Abstract 1757
Background
The anti-tumor activity of miR-340 has been recently characterized in breast tumor cells. However, the mechanisms underlying miR-340 induced cell growth and invasion in triple-negative breast cancer (TNBC) have not been well elucidated.
Methods
In this study, we found that miR-340 expression was negative correlated with EZH2 expression in TNBC sample tissues and cell lines. Subsequent luciferase reporter assay confirmed that EZH2 (Enhancer of zeste homolog 2) was a novel molecule target of miR-340. Upregulated MiR-340 expression levels by mimics transfection significantly inhibited the MDA-MB-231 and MDA-MB-468 breast cancer cells proliferation, invasion and migration activity, and also induced more cell apoptosis. Meanwhile, miR-340 upregulation inhibited the tumor growth in an orthotopic MDA-MB-231 breast cancer mouse models.
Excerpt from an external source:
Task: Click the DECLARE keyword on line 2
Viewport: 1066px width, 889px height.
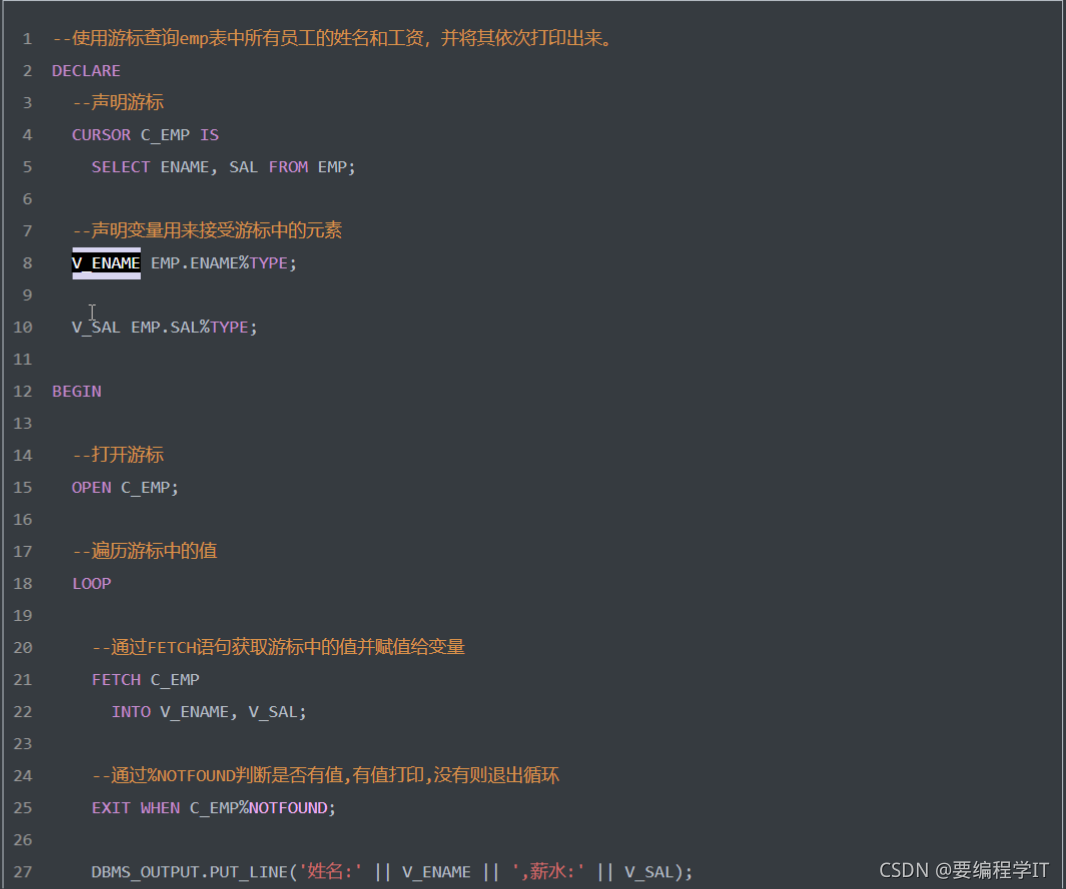Action: (x=85, y=70)
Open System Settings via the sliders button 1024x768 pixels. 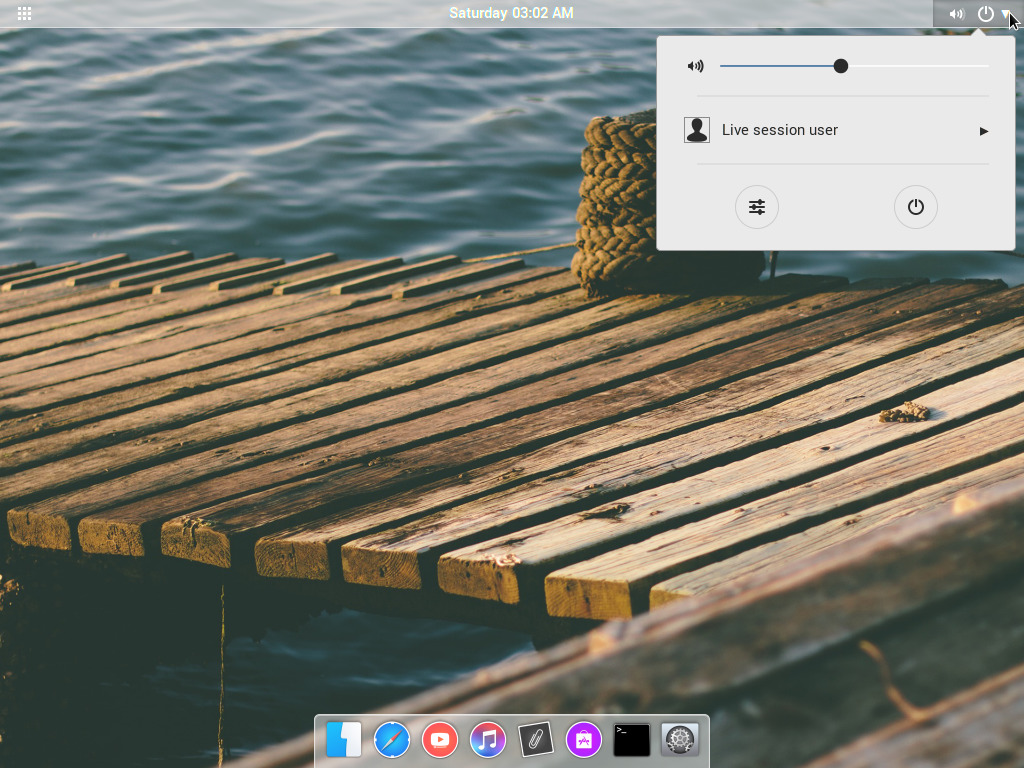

Furthermore, we found the reduced EZH2 expression by miR-340 mimics transfection also decreased the DNMT1, H3K27me3, ß-catenin and P-STAT3 expressions, which ultimately resulted in the blockage of miR-21 activity and the induction of miR-200a/b expressions.
Results
our results identified miR-340 as a tumor suppressor in TNBC, moreover, an EZH2 medicated regulatory loop was also established. Post-transcriptional suppression of EZH2 expression not only blocked STAT3 mediated miR-21 trans-activation, but also reversed the miR200a/b silencing by reducing DNMT1 and H3K27me3 expression.
Conclusions
MiR-21 inhibition and miR-200a/b expression trigged by miR-340 cooperated in the TNBC progression.
Clinical trial identification
Legal entity responsible for the study
N/A
Funding
China National Natural Scientific Fund (81502306),Tianjin Medical University Research Project (2014KYQ08)
Disclosure
All authors have declared no conflicts of interest.